One-sentence summary: When sequence length jumps from thousands to millions, O(N²) full Attention hits a wall — Sparse Attention selects which tokens to attend to, Linear Attention changes the computation order, and Infini Attention adds a compressed memory that never grows.

24.1 Full Attention Hits a Wall

24.1.1 The Numbers Are Not Subtle

Standard self-Attention must compute a score for every pair of tokens. For a sequence of length N that is an N×N matrix:

Full Attention N×N matrix growing with sequence length

Sequence length	Attention matrix entries	Relative cost
1,000	1,000,000	1×
4,096	~16,700,000	16×
8,192	~67,000,000	67×
100,000	10,000,000,000	10,000×
1,000,000	1,000,000,000,000	1,000,000×

Ten times longer sequence = one hundred times more computation. That is why O(N²) is described as "quadratic" — it accelerates faster than the input grows.
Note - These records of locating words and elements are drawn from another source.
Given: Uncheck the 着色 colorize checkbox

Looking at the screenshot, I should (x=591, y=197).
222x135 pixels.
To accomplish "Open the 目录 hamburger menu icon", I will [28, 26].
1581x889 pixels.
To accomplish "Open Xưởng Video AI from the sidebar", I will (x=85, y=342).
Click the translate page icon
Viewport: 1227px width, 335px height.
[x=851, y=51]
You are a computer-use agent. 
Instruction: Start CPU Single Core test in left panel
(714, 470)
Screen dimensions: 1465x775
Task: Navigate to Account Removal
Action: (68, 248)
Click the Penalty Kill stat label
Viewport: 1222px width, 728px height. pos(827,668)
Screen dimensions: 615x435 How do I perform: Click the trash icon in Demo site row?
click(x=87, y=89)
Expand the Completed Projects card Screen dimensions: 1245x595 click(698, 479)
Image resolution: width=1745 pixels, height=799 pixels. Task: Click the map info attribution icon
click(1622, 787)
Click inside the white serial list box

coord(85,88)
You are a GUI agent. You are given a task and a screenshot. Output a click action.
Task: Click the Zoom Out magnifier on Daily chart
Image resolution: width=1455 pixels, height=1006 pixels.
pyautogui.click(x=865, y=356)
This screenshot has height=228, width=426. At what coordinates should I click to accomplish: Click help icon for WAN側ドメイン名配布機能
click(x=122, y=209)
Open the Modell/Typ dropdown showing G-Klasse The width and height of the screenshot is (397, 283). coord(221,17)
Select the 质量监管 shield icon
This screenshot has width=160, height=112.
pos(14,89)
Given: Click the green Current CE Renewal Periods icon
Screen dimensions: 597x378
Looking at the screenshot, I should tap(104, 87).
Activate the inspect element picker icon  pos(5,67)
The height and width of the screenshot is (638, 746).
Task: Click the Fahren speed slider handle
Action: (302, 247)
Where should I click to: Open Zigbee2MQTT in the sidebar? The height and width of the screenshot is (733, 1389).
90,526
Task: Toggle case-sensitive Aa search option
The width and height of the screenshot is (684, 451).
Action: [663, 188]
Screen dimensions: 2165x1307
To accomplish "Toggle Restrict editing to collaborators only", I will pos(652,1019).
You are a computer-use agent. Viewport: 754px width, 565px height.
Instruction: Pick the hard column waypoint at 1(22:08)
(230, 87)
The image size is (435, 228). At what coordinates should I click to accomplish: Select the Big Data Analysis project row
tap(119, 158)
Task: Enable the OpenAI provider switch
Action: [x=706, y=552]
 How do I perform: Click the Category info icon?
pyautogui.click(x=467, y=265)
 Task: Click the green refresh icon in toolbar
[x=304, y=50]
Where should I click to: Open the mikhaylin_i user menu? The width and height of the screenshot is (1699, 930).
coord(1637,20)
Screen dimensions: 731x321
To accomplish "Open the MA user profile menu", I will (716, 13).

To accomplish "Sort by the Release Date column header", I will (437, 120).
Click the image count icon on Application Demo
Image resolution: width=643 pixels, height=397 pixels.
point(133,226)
24.1.2 Memory Is the Real Bottleneck

Computation alone could be handled with more time. Memory cannot be stretched. In FP16, a full attention matrix costs:

Sequence length	Attention matrix	Per-layer VRAM (FP16)
4,096	4096 × 4096	32 MB
8,192	8192 × 8192	128 MB
32,768	32768 × 32768	2 GB
131,072	131072 × 131072	32 GB

A 32-layer model processing a 128k-token context needs over 1 TB just to hold the attention matrices across all layers. No GPU in production has that.

Flash Attention from Chapter 21 helps by never materializing the full matrix in HBM, but it cannot eliminate the fundamental O(N²) computation — it still processes every pair.

24.1.3 The Demand Is Real

Real applications need much longer contexts than standard training supports:

Long code reviews: a large pull request with diffs can span tens of thousands of lines
Document understanding: technical manuals, legal filings, book-length content
Agent task histories: an agent that has executed hundreds of tool calls accumulates a long trace
Video: one hour of encoded video frames can produce hundreds of thousands of tokens

This is the problem Sparse Attention, Linear Attention, and Infini Attention were designed to solve.

24.2 Sparse Attention: Not Every Token Needs to See Every Token

24.2.1 The Intuition

When you read page 500 of a technical document, do you need simultaneous access to every word from page 1? No. You need:

The surrounding context (the last few paragraphs)
Certain global anchors (section headings, key definitions)
Occasionally, specific earlier material

Sparse Attention builds this structure into the attention mask. Instead of a dense N×N matrix of connections, it uses a carefully chosen sparse pattern.

24.2.2 Three Basic Sparse Patterns

BigBird sparse pattern combining Random, Window, and Global attention

Random Attention: each token attends to a randomly sampled set of other tokens. This looks unprincipled but has good theoretical properties: information can propagate across the graph in O(1) hops even though no single token sees the whole sequence.

Sliding Window (Local) Attention: each token attends to the w tokens on either side. This reflects the strong locality of natural language — most syntactic and semantic dependencies are short-range. Complexity: O(N × w).

Global Attention: a small set of special tokens (like [CLS], task-specific tokens, or the first token of each sentence) attend to and are attended by all other tokens. These global "hubs" collect and redistribute sequence-wide information without requiring every token to be connected to every other token.

24.3 Longformer and BigBird

24.3.1 Building a Sparse Attention Matrix Step by Step

Step-by-step construction of a sparse attention matrix

Step 1 — Random tokens: add sparse random connections (shown in yellow) to ensure long-range information flow.

Step 2 — Window tokens: add the diagonal band of local connections. Every token attends to its immediate neighbors.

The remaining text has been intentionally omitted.